Sorry to bring this back to life but I have the same question. My CCM was dead, no connecting, no communication with it so I could not get it's codes. I have a new CCM and installed it yesterday and I am waiting for my friend to come by tonight witht he VagCom to reprog it. 
my car is an 02 Passat variant, pwr, windows, locks aftermarket head unit. it was a monsoon w/o cd player if that matters. I'd also like 1 touch unlock and key fob controlled windows. Any help would be greatly appreciated


_Modified by Rev. Longride at 11:29 AM 7-20-2007_


----------



## Rev. Longride (Jul 6, 2005)

*Re: (Rev. Longride)*

anyone


----------



## [email protected] (Jun 5, 2002)

*Re: (Rev. Longride)*

Please post an AutoScan from your vehicle.


----------



## Rev. Longride (Jul 6, 2005)

*Re: ([email protected])*

We didn't do an autoscan, just tried to connect to everything and the CCM would communicate at all.
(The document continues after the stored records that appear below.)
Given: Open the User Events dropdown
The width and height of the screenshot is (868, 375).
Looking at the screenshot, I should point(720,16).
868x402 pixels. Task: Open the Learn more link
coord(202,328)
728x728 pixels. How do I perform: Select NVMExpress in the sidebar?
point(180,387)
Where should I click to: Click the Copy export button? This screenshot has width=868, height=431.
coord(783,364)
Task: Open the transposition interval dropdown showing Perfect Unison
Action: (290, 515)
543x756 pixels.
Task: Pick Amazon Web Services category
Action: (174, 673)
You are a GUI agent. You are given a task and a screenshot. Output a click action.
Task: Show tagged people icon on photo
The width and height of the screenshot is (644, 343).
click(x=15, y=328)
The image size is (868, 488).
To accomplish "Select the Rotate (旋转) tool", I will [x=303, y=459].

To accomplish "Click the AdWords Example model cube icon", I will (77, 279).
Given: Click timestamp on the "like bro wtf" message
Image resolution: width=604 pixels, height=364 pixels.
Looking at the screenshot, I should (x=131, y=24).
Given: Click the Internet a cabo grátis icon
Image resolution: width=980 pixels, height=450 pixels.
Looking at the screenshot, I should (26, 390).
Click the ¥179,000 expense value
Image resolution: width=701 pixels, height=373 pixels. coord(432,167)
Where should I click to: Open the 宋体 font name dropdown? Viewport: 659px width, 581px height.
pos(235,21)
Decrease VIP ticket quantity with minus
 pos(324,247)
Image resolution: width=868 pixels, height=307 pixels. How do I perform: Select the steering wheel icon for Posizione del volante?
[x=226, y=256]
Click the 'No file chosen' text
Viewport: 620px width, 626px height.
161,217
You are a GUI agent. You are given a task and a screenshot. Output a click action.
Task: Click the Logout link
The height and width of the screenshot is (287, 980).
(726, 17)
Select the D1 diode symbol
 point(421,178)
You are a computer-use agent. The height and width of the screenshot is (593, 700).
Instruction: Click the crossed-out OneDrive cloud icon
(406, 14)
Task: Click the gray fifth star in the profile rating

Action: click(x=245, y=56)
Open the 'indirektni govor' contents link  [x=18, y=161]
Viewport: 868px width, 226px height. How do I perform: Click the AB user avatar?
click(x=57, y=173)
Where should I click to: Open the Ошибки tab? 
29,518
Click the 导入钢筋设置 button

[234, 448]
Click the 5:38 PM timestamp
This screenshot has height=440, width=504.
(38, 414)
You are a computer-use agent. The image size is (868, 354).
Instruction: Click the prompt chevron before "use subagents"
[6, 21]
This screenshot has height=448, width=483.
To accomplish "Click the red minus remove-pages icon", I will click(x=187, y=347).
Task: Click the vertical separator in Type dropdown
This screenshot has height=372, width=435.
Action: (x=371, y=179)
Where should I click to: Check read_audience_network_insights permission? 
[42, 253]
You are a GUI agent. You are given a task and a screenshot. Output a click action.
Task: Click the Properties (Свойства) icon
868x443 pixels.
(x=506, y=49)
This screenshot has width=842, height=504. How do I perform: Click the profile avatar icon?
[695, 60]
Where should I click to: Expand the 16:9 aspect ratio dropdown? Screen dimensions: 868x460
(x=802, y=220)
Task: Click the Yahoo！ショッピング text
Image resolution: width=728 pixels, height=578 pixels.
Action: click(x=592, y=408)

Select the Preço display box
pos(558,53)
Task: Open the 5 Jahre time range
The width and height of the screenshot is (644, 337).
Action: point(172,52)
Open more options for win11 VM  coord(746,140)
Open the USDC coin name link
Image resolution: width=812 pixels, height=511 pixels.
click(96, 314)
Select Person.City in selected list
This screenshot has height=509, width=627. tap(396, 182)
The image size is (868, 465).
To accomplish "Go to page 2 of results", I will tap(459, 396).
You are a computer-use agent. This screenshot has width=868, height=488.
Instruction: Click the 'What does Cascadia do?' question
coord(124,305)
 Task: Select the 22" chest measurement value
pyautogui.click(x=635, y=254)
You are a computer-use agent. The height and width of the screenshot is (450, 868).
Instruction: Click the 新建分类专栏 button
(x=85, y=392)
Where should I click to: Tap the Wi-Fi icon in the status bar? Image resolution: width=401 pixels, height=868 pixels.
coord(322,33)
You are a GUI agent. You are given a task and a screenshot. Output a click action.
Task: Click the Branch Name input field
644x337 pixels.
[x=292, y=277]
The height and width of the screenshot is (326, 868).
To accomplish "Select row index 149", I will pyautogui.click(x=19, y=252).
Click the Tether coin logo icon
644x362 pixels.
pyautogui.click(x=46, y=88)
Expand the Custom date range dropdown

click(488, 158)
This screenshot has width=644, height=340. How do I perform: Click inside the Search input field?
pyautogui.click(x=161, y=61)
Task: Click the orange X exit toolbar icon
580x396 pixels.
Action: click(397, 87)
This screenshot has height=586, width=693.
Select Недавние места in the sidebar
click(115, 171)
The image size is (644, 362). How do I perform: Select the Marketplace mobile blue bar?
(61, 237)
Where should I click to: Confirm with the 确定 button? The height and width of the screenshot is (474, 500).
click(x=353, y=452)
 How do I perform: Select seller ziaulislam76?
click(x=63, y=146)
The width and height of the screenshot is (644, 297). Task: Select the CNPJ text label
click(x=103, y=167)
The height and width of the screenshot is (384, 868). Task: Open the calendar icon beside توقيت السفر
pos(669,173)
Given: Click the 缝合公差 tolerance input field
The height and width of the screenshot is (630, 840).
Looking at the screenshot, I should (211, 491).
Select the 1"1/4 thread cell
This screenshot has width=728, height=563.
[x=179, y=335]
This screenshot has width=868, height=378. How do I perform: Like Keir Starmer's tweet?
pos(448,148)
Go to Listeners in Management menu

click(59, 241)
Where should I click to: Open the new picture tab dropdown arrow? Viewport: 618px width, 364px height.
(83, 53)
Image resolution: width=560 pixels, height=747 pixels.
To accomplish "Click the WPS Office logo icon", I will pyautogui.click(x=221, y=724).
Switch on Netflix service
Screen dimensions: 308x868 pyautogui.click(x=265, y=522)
I will have one and post it tonight if it doesn't start.
Thanks!


----------



## [email protected] (Jun 5, 2002)

*Re: (Rev. Longride)*

The Coding you need depends on the specific part number of the CCM you installed.


----------



## Rev. Longride (Jul 6, 2005)

*Re: ([email protected])*

same part number as replaced, I got it from Crowley VW in CT. but I'm in KS, I'm supposed to be leaving to go back home to CT on the 28th...if I get it started that is
CCM part number# 1c0959799c080


----------



## [email protected] (Jun 5, 2002)

*Re: (Rev. Longride)*

Check this page:
http://wiki.ross-tech.com/inde...3B%29
http://ross-tech.com/vag-com/d...9.lbl
C09,Central Locking (4 doors / 4-power windows):
C10,00258 - Selective unlocking
C11,00259 - Unlocking of all doors
So, for Selecting unlocking, your Soft. Coding should be 00258


----------



## Rev. Longride (Jul 6, 2005)

*Re: ([email protected])*

If that works and you go to H2O, look for my car. I owe you














or better yet a Caribou Lou http://****************.com/smile/emthup.gif Thanks bro!


----------



## [email protected] (Jun 5, 2002)

*Re: (Rev. Longride)*

Won't be at H2O, will be at WF, but I'm not allowed to be crunk at work.


----------



## Rev. Longride (Jul 6, 2005)

*Re: ([email protected])*

no communication with the Comfort Control Module


----------



## Theresias (Feb 11, 2004)

*Re: (Rev. Longride)*

Part number old vs. new?
Wiring OK?


----------